The Longest Game of Chess

The Longest Game of Chess

Starting with the theoretical, we can calculate the longest possible game of chess. When we talk about 1 move we mean 1 move for white and 1 move for black. There is a rule that states that if no checkmate, pawn movement or piece capture happens within 50 moves then the game is declared a draw, i.e. any move that permanently changes something about the board state. This is to stop people playing on in vain with insufficient material to be able to checkmate.

The longest game would have to have white make 50 waiting moves and black to only do something permanent on their 50th move, like moving a pawn forward one. After another 49 waiting moves again, one of the players makes another permanent step.

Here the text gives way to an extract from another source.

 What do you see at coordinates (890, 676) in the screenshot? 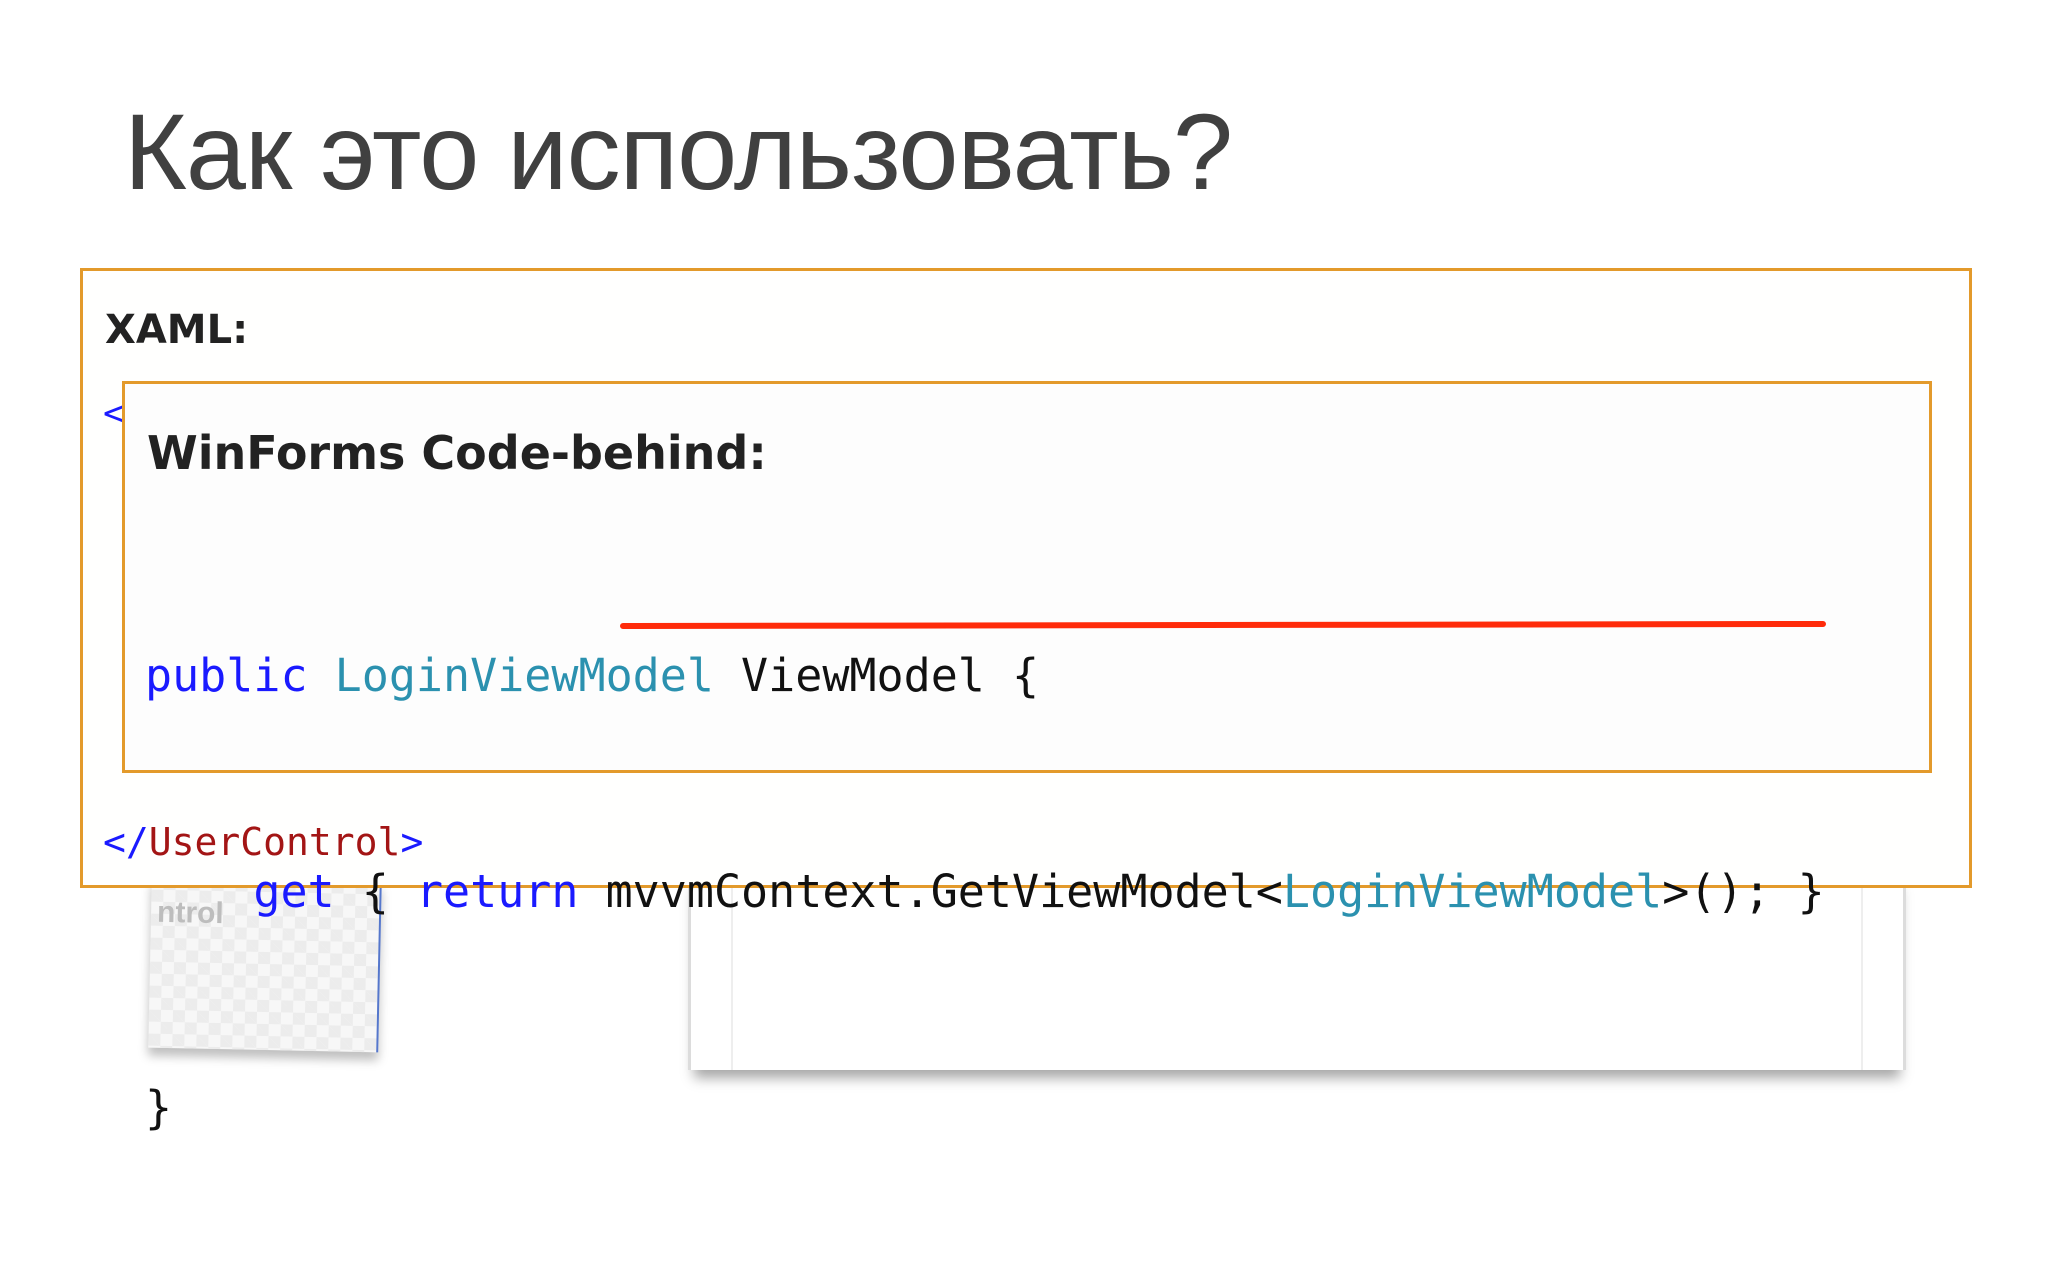
I see `code-property-declaration: ViewModel {` at bounding box center [890, 676].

These waiting moves can be shuffling knights around at the start of the game (carefully planning within each batch of 50 that the same position doesn't occur 3 times to avoid drawing the game) and then later by shuffling other pieces backwards and forwards.

The number of permanent moves we can count as each pawn getting to the other side (without jumping forwards two spaces) which is 6 spaces * 16 pawns = 96, plus every piece getting captured barring one = 29. You should avoid using pawns to do any captures because that would move them forwards. The remaining piece (plus the 2 kings) will be used to set up the final checkmate which will happen on the 50th move of that batch. Overall this makes (96 + 29 + 1) * 50 = 6300 moves.

Since the 50 move rule has been brought in we have discovered endgames which are won for one side but take longer than 50 moves to complete. At first FIDE (the main chess body) started having exceptions for particular cases where they would have a 100 rule move instead, but with the advent of the computer age the number of these cases became too large and so they standardised on just reinstating the 50 move rule for everything.

The longest series of moves that we have found so far until something is captured or a pawn moved in a won game is in the position below where it takes 545 moves:

 Black to move. A win for white in 545 moves with best play from both sides.

Black to move. A win for white in 545 moves with best play from both sides.

In terms of actual games played, the longest recorded match in terms of moves was between Nikolić and Arsović in Belgrade 1989, which lasted for 269 moves and took 20 hours and 15 minutes to complete a drawn game. I find it surprising how low this is; I've seen end games go above 100 moves in club games and I would expect the see quite a long tail to the distribution of game length.